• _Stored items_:
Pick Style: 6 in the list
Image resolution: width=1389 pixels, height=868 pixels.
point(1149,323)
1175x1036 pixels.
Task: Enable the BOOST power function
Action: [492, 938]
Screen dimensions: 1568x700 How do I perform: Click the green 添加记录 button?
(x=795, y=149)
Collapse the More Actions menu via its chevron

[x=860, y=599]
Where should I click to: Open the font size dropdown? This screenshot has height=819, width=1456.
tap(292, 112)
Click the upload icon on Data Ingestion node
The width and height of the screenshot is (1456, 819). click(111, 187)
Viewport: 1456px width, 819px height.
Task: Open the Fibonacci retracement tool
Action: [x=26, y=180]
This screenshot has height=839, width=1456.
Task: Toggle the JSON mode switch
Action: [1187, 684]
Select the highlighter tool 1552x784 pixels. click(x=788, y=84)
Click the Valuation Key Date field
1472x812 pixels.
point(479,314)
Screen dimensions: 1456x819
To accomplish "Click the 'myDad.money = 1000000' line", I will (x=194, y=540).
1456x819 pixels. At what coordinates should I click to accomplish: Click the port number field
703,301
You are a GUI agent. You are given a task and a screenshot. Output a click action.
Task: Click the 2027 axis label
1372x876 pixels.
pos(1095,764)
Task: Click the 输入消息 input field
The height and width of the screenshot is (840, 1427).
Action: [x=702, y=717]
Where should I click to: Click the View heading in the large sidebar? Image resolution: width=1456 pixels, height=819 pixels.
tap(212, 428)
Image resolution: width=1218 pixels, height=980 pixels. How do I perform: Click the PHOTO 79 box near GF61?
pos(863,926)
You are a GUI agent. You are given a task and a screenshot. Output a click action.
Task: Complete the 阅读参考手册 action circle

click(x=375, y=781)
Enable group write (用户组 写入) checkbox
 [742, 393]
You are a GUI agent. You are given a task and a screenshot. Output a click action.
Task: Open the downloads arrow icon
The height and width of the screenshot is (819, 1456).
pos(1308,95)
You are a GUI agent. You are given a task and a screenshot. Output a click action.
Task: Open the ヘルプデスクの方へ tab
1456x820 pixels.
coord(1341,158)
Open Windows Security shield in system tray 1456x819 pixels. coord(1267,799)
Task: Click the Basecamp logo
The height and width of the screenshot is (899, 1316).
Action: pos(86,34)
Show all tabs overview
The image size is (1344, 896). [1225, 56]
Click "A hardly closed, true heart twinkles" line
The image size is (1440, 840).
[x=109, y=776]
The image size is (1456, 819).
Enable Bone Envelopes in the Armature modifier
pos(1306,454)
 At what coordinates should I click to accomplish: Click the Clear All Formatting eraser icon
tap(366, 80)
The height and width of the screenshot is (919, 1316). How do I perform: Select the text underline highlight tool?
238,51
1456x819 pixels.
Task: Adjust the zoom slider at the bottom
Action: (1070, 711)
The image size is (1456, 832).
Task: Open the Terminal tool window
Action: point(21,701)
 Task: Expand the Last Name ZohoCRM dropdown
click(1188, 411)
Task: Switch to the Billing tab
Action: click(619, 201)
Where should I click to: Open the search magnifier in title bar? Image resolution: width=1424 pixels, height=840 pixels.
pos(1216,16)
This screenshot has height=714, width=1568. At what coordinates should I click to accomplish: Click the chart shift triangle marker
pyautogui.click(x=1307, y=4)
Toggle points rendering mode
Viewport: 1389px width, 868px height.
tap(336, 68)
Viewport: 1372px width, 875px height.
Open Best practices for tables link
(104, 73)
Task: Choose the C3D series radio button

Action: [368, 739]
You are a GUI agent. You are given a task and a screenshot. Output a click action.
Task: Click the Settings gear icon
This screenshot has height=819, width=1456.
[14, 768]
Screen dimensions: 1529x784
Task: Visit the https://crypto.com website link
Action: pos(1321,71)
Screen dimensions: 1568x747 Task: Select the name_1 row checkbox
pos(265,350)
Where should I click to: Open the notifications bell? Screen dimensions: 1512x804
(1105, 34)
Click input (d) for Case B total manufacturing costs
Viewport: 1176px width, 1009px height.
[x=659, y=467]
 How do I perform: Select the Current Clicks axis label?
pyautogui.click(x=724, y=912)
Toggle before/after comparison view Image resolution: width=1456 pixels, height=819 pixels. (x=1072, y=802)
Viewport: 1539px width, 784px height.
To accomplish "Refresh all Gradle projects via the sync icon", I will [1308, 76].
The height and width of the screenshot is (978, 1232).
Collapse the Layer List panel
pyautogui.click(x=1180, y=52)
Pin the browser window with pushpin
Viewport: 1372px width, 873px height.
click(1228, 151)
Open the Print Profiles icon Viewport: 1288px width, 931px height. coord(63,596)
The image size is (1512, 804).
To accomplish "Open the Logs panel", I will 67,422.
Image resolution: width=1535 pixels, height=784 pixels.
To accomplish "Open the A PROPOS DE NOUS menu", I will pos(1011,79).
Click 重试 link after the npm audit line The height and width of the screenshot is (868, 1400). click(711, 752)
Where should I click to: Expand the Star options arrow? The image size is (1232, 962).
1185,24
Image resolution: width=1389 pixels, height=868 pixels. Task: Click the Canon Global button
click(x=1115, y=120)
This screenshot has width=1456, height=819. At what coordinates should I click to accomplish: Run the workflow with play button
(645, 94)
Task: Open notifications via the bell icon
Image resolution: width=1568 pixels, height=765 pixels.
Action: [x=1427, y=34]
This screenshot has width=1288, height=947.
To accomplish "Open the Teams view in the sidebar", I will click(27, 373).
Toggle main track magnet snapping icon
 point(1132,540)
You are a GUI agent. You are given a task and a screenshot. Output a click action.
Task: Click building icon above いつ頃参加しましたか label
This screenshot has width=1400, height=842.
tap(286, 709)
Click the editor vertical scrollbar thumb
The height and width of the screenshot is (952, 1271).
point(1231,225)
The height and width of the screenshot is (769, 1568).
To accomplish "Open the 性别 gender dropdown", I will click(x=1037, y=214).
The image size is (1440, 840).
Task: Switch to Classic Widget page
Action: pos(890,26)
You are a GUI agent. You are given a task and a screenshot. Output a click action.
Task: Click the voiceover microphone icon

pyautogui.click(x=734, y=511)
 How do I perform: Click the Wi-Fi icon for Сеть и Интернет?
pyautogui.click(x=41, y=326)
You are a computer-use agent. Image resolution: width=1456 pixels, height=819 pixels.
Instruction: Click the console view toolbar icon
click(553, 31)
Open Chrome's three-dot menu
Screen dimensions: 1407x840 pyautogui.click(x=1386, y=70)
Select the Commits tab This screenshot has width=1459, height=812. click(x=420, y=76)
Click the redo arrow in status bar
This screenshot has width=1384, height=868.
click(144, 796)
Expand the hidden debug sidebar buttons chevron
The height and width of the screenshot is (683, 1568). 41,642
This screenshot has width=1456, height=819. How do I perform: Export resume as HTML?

• _Prompt_:
Find the line that contains "Task: Click the voiceover microphone icon". Restate it and all lines after it exactly, ending with the final line of the data.

• _Output for this task_:
Task: Click the voiceover microphone icon

pyautogui.click(x=734, y=511)
 How do I perform: Click the Wi-Fi icon for Сеть и Интернет?
pyautogui.click(x=41, y=326)
You are a computer-use agent. Image resolution: width=1456 pixels, height=819 pixels.
Instruction: Click the console view toolbar icon
click(553, 31)
Open Chrome's three-dot menu
Screen dimensions: 1407x840 pyautogui.click(x=1386, y=70)
Select the Commits tab This screenshot has width=1459, height=812. click(x=420, y=76)
Click the redo arrow in status bar
This screenshot has width=1384, height=868.
click(144, 796)
Expand the hidden debug sidebar buttons chevron
The height and width of the screenshot is (683, 1568). 41,642
This screenshot has width=1456, height=819. How do I perform: Export resume as HTML?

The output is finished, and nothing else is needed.